- **Required action**:
Using the data beneath this instruction, retype only the lines from the one that contains "Image resolution: width=1031" down to the one that contains "Go to Sonraki", both included, exactly as they appear.

- **Information supplied**:
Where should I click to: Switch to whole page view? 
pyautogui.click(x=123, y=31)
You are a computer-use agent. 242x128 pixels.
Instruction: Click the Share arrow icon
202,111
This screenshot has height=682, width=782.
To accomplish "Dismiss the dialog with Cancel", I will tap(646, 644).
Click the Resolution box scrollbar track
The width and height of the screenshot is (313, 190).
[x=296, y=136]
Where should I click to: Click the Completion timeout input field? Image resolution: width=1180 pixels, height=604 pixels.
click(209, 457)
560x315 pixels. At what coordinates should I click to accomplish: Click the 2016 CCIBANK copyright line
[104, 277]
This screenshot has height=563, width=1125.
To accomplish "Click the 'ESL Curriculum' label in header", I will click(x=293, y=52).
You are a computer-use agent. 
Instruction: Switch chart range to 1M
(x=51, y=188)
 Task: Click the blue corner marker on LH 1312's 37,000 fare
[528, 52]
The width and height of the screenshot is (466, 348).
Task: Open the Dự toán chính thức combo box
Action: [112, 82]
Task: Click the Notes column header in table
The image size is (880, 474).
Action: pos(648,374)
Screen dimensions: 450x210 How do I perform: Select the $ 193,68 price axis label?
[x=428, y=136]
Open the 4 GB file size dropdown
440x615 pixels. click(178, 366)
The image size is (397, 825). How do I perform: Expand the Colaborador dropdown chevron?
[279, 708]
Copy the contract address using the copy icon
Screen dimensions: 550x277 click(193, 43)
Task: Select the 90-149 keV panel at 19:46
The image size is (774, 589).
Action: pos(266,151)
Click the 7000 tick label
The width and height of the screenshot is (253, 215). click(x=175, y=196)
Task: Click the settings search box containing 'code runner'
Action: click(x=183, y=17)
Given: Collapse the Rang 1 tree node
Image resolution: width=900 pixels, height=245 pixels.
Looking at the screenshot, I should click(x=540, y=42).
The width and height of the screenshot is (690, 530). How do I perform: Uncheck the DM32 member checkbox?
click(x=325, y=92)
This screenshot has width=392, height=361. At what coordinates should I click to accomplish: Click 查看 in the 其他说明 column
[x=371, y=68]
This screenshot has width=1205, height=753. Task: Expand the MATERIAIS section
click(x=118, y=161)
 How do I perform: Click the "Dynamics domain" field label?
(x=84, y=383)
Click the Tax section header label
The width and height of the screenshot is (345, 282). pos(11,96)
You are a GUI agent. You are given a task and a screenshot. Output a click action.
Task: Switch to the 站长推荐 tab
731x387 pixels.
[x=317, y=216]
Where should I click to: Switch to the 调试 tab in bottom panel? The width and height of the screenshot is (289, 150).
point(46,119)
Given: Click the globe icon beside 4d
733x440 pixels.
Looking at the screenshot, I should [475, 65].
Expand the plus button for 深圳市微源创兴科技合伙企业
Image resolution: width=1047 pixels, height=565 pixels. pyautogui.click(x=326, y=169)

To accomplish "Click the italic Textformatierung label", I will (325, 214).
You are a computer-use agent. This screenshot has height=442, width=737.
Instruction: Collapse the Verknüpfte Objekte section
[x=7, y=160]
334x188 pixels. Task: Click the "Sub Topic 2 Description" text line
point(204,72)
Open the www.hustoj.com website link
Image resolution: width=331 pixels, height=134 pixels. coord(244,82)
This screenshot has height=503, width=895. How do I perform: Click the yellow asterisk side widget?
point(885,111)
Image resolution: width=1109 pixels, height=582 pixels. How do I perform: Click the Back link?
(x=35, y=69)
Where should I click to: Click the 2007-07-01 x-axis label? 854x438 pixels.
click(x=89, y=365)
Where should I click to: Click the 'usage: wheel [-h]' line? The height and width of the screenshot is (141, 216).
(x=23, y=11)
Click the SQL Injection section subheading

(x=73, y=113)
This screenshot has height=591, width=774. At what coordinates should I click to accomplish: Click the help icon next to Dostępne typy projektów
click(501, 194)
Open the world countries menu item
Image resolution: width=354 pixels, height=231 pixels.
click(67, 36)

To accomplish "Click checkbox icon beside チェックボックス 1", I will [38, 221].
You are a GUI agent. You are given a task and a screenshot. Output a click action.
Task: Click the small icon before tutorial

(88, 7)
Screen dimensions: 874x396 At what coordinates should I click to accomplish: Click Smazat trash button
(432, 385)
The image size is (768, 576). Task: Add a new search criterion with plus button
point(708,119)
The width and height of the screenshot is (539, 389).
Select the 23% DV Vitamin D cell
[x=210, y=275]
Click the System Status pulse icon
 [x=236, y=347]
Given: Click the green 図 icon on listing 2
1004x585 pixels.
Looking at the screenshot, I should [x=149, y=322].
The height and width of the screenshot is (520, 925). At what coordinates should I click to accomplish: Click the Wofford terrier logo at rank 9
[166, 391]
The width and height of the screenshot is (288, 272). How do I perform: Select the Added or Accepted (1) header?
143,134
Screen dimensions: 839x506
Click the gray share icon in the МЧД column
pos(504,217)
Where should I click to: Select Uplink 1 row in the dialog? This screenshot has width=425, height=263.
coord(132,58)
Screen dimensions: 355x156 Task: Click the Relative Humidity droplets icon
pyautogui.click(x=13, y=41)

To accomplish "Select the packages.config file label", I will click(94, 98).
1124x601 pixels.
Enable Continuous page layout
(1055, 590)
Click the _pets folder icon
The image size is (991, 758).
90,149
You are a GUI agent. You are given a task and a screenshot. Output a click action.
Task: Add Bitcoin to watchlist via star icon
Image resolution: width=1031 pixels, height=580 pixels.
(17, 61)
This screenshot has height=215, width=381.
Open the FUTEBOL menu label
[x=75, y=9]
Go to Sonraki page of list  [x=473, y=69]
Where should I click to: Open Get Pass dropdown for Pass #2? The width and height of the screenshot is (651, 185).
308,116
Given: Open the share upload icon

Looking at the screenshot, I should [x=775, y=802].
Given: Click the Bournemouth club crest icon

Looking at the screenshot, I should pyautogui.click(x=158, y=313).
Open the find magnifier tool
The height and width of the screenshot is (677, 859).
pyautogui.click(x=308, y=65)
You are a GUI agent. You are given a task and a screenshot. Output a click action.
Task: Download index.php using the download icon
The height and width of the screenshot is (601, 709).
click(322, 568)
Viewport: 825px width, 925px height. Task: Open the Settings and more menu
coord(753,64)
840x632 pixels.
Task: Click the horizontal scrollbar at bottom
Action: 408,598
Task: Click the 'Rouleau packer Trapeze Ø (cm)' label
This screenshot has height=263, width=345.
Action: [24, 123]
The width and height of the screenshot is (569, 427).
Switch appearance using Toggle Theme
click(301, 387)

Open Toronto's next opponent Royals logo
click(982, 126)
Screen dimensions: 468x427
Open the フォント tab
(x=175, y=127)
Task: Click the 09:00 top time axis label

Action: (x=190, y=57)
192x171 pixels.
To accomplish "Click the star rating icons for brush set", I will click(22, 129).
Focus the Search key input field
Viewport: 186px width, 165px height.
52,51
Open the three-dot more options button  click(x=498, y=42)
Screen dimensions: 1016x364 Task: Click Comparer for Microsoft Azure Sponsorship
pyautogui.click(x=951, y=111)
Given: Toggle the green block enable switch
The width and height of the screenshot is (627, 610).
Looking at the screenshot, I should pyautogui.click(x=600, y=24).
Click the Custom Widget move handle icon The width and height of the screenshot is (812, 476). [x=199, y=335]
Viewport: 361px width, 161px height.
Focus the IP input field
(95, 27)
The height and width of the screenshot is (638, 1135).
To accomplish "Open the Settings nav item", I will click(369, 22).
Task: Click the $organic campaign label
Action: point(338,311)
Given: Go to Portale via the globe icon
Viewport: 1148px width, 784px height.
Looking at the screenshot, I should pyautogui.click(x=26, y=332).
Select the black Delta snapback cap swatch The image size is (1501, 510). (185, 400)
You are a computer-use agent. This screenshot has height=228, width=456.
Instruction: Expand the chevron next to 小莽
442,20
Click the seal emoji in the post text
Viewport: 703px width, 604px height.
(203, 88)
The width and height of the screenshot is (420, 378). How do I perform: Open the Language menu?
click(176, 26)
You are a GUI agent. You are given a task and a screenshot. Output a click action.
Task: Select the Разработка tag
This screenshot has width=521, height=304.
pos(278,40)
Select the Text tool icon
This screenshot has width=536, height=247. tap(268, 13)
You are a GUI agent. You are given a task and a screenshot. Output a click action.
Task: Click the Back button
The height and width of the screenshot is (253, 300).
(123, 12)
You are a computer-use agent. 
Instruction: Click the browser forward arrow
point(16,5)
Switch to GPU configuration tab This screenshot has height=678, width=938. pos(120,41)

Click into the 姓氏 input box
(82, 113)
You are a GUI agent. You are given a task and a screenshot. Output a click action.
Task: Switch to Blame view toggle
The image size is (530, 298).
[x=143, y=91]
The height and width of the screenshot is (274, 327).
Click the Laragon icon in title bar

- **Written answer**:
Image resolution: width=1031 pixels, height=580 pixels.
(17, 61)
This screenshot has height=215, width=381.
Open the FUTEBOL menu label
[x=75, y=9]
Go to Sonraki page of list  [x=473, y=69]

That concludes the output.